Effect of early palliative care for patients with glioblastoma (EPCOG): a randomised phase III clinical trial protocol

Collaborators, Affiliations

Effect of early palliative care for patients with glioblastoma (EPCOG): a randomised phase III clinical trial protocol

Heidrun Golla et al. BMJ Open. .

Abstract

​INTRODUCTION: Randomised controlled trials (RCTs) have shown a positive effect of early integration of palliative care (EIPC) in various advanced cancer entities regarding patients' quality of life (QoL), survival, mood, caregiver burden and reduction of aggressiveness of treatment near the end of life. However, RCTs investigating the positive effect of EIPC for patients suffering from glioblastoma multiforme (GBM) are lacking.

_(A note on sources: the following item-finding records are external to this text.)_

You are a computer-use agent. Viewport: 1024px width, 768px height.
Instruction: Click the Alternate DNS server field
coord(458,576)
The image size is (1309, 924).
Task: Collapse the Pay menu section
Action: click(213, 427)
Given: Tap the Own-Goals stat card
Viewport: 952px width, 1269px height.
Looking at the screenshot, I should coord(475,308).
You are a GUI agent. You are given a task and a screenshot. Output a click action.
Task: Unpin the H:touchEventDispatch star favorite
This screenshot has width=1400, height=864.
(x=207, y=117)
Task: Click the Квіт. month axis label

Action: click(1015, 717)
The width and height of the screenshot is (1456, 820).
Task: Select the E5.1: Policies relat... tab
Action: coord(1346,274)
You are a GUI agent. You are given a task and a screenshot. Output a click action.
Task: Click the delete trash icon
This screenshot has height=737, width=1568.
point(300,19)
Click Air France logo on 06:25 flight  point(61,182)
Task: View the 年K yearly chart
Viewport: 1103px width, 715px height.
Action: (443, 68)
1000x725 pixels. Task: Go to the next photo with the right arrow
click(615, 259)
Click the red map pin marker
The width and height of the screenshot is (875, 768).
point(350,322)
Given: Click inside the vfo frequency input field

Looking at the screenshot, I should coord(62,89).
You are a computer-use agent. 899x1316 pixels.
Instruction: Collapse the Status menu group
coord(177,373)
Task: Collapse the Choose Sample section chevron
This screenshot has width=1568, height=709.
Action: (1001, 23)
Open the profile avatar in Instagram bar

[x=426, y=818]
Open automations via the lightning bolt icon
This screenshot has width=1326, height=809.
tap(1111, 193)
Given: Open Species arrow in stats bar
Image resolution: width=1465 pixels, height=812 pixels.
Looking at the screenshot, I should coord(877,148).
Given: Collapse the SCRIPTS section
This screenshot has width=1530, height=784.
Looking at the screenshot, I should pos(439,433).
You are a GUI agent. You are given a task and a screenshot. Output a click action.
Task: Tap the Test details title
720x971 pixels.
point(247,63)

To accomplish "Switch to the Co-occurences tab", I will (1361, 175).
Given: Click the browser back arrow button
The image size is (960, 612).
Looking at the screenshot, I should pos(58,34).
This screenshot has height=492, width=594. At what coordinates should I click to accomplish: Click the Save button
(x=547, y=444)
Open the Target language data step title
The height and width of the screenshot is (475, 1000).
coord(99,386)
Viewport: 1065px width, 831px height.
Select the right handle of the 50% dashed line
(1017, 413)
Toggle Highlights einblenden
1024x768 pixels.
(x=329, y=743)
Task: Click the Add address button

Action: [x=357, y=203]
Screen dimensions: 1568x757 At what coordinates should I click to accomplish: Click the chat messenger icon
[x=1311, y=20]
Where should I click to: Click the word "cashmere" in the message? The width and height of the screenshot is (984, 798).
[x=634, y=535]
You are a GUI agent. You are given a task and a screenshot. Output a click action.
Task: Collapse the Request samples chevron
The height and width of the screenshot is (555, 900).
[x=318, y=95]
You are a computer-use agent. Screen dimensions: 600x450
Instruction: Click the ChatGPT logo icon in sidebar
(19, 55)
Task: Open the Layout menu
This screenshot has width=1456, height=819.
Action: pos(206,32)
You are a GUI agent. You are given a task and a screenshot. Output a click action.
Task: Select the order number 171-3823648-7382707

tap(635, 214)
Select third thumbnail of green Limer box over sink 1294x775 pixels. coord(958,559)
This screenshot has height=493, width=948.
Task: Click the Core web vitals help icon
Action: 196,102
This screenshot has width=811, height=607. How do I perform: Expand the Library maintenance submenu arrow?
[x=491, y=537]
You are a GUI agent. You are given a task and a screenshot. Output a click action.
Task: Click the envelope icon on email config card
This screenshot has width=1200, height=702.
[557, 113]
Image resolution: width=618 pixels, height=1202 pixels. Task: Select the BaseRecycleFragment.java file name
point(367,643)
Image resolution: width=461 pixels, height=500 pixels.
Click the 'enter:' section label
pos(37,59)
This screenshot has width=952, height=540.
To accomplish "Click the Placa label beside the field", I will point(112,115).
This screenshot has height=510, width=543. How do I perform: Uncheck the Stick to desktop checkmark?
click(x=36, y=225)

After modelling work identifying the specific needs of GBM patients and their caregivers, the aim of this study is to investigate the impact of EIPC in this particular patient group. ​METHODS AND ANALYSIS: The recruitment period of this multicenter RCT started in May 2019. GBM patients (n=214) and their caregivers will be randomly assigned to either the intervention group (receiving proactive EIPC on a monthly basis) or the control group (receiving treatment according to international standards and additional, regular assessment of QoL ('optimised' standard care)).The primary outcome is QoL assessed by subscales of the Functional Assessment of Cancer Therapy for brain tumour (FACT-Br) from baseline to 6 months of treatment. Secondary outcomes are changes in QoL after 12 (end of intervention), 18 and 24 months (end of follow-up), the full FACT-Br scale, patients' palliative care needs, depression/anxiety, cognitive impairment, caregiver burden, healthcare use, cost-effectiveness and overall survival. ​ETHICS AND DISSEMINATION: The study will be conducted in accordance with the Declaration of Helsinki and has been approved by the local ethics committees of the University Clinics of Cologne, Aachen, Bonn, Freiburg and Munich (LMU). Results of the trial will be submitted for publication in a peer-reviewed, open access journal and disseminated through presentations at conferences. TRIAL REGISTRATION NUMBER: German Register for Clinical Studies (DRKS) (DRKS00016066); Pre-results.

Keywords: RCT; caregiver burden; early integration of palliative care; glioblastoma; palliative care; quality of life.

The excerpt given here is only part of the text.